**EXERCISE DIRECTIONS**
Produce a verbatim copy of the lines from the one holding "Image resolution: width=1535" through the last line of the listing, and nothing else.
==*==
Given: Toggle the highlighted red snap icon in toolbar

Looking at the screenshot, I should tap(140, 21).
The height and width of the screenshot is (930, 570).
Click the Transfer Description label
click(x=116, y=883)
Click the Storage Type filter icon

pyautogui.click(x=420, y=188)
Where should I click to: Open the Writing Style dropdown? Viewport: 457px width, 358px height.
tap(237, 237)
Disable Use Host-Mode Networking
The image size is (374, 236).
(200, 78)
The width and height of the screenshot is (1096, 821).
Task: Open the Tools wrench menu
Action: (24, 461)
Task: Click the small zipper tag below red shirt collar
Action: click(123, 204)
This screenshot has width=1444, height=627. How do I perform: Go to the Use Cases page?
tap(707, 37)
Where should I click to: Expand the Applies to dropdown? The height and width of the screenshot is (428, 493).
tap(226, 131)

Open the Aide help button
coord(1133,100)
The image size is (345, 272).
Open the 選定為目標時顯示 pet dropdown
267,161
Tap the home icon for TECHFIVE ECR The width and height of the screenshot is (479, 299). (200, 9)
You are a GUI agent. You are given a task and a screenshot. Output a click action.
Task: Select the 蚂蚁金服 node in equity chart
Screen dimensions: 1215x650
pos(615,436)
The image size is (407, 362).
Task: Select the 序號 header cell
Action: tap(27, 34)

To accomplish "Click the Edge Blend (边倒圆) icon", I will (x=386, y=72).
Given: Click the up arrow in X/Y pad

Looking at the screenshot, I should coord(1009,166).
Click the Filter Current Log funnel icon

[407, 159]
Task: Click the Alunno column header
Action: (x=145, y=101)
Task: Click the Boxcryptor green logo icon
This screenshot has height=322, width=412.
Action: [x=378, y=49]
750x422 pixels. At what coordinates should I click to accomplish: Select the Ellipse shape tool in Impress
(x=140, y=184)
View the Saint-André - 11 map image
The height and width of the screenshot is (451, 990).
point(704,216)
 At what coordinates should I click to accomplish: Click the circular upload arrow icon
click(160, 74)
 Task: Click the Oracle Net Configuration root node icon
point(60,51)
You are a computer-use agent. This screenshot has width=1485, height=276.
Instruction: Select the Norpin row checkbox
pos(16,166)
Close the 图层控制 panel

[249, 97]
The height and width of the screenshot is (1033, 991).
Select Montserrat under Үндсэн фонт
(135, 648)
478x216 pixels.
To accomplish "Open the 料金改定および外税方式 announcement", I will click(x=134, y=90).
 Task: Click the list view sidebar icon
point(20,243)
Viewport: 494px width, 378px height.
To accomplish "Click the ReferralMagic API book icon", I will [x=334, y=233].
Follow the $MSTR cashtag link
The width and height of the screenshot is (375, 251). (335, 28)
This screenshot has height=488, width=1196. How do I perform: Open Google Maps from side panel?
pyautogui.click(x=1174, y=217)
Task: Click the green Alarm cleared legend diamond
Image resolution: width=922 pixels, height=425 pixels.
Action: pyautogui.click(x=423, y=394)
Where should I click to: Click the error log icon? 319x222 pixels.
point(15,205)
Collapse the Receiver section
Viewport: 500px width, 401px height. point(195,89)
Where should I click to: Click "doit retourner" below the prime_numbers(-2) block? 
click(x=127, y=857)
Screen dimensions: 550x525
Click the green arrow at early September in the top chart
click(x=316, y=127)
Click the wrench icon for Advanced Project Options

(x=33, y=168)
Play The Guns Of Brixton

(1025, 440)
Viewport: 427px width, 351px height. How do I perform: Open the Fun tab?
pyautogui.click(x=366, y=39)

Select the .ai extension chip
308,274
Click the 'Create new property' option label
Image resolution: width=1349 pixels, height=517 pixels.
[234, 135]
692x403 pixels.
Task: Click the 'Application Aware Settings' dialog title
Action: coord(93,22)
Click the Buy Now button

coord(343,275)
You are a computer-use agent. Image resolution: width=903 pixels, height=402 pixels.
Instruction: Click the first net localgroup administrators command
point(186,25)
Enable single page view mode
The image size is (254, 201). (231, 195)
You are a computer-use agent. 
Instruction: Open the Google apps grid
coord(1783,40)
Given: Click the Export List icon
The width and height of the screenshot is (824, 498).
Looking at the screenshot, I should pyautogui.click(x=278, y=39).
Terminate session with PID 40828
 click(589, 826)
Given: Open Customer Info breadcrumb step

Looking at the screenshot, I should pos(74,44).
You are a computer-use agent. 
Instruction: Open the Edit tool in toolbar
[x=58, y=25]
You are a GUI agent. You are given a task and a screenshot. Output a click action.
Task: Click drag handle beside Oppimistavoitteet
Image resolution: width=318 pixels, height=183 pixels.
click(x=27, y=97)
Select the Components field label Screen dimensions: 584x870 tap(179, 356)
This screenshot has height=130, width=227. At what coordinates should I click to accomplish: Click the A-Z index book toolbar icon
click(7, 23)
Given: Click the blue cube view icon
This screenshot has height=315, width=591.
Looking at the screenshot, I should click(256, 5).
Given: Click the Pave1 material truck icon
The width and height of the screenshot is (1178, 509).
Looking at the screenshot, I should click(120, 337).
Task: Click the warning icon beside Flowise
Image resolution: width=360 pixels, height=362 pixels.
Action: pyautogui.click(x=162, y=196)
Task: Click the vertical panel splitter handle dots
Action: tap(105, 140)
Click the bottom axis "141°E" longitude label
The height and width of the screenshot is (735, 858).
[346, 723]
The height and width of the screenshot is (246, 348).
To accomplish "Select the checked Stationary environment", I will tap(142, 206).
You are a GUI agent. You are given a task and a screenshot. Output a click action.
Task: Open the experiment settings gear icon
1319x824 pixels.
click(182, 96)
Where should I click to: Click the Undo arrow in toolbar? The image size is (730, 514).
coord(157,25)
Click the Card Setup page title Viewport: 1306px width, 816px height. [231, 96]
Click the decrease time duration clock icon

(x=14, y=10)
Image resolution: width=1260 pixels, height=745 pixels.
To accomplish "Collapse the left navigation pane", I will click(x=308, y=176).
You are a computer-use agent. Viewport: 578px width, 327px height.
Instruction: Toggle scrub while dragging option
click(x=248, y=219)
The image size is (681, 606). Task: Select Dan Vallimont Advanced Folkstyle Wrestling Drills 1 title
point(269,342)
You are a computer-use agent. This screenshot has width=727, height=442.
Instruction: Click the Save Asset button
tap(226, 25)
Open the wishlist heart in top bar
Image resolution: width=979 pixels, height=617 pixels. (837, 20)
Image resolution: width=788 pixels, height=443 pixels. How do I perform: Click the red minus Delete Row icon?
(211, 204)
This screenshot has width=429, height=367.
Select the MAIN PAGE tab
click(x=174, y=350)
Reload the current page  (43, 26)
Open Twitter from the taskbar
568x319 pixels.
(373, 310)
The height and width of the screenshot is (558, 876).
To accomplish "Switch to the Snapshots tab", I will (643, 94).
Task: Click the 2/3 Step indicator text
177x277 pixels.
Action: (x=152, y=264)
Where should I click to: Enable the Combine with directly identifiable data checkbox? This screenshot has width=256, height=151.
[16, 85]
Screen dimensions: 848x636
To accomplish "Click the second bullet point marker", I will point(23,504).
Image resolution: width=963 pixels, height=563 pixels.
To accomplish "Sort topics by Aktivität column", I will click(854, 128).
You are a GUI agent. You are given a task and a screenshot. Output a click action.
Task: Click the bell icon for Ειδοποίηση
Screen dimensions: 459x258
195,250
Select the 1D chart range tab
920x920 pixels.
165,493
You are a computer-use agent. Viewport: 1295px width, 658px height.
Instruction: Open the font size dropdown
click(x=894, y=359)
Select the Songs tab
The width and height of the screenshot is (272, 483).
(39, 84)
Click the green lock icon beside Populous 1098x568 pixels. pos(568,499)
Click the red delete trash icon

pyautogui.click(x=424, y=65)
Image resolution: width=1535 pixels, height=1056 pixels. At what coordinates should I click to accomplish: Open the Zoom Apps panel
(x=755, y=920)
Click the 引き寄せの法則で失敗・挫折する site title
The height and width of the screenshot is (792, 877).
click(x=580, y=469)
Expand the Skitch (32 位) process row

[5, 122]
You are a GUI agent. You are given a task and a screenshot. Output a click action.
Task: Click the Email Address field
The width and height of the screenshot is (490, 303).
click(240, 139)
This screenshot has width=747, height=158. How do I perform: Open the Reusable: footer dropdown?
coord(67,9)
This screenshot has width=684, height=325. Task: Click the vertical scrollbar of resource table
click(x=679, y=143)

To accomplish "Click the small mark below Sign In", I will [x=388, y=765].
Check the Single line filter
==*==
**WRITTEN REPLY**
Image resolution: width=1535 pixels, height=1056 pixels. At what coordinates should I click to accomplish: Open the Zoom Apps panel
(x=755, y=920)
Click the 引き寄せの法則で失敗・挫折する site title
The height and width of the screenshot is (792, 877).
click(x=580, y=469)
Expand the Skitch (32 位) process row

[5, 122]
You are a GUI agent. You are given a task and a screenshot. Output a click action.
Task: Click the Email Address field
The width and height of the screenshot is (490, 303).
click(240, 139)
This screenshot has width=747, height=158. How do I perform: Open the Reusable: footer dropdown?
coord(67,9)
This screenshot has width=684, height=325. Task: Click the vertical scrollbar of resource table
click(x=679, y=143)

To accomplish "Click the small mark below Sign In", I will [x=388, y=765].
Check the Single line filter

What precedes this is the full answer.